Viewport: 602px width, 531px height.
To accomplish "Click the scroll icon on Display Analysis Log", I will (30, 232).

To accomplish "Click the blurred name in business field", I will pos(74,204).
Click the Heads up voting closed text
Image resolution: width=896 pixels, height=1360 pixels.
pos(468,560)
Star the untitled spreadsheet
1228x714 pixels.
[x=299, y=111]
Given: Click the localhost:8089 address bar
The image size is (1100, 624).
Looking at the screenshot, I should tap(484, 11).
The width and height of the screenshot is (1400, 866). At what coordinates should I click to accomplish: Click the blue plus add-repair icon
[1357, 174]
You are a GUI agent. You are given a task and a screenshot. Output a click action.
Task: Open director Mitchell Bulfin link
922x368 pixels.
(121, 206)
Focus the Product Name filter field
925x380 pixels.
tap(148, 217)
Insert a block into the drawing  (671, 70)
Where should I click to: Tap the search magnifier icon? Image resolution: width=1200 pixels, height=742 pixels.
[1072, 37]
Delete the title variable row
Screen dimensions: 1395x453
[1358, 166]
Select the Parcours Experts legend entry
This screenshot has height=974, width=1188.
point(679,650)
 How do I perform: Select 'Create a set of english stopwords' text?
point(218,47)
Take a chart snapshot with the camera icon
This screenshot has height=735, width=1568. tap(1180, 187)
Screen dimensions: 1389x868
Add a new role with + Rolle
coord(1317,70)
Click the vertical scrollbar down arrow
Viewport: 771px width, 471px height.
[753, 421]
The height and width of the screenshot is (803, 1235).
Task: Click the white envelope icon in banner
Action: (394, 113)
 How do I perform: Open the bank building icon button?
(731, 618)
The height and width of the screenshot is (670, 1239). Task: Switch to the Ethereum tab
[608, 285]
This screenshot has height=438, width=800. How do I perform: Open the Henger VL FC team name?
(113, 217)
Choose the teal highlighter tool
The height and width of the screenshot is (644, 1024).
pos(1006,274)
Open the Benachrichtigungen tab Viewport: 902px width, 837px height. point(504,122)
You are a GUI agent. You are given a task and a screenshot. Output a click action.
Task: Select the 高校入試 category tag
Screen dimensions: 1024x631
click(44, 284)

**What needs to be done:** Copy each entry exactly.

**Response:**
Viewport: 602px width, 531px height.
To accomplish "Click the scroll icon on Display Analysis Log", I will (30, 232).

To accomplish "Click the blurred name in business field", I will pos(74,204).
Click the Heads up voting closed text
Image resolution: width=896 pixels, height=1360 pixels.
pos(468,560)
Star the untitled spreadsheet
1228x714 pixels.
[x=299, y=111]
Given: Click the localhost:8089 address bar
The image size is (1100, 624).
Looking at the screenshot, I should tap(484, 11).
The width and height of the screenshot is (1400, 866). At what coordinates should I click to accomplish: Click the blue plus add-repair icon
[1357, 174]
You are a GUI agent. You are given a task and a screenshot. Output a click action.
Task: Open director Mitchell Bulfin link
922x368 pixels.
(121, 206)
Focus the Product Name filter field
925x380 pixels.
tap(148, 217)
Insert a block into the drawing  (671, 70)
Where should I click to: Tap the search magnifier icon? Image resolution: width=1200 pixels, height=742 pixels.
[1072, 37]
Delete the title variable row
Screen dimensions: 1395x453
[1358, 166]
Select the Parcours Experts legend entry
This screenshot has height=974, width=1188.
point(679,650)
 How do I perform: Select 'Create a set of english stopwords' text?
point(218,47)
Take a chart snapshot with the camera icon
This screenshot has height=735, width=1568. tap(1180, 187)
Screen dimensions: 1389x868
Add a new role with + Rolle
coord(1317,70)
Click the vertical scrollbar down arrow
Viewport: 771px width, 471px height.
[753, 421]
The height and width of the screenshot is (803, 1235).
Task: Click the white envelope icon in banner
Action: (394, 113)
 How do I perform: Open the bank building icon button?
(731, 618)
The height and width of the screenshot is (670, 1239). Task: Switch to the Ethereum tab
[608, 285]
This screenshot has height=438, width=800. How do I perform: Open the Henger VL FC team name?
(113, 217)
Choose the teal highlighter tool
The height and width of the screenshot is (644, 1024).
pos(1006,274)
Open the Benachrichtigungen tab Viewport: 902px width, 837px height. point(504,122)
You are a GUI agent. You are given a task and a screenshot. Output a click action.
Task: Select the 高校入試 category tag
Screen dimensions: 1024x631
click(44, 284)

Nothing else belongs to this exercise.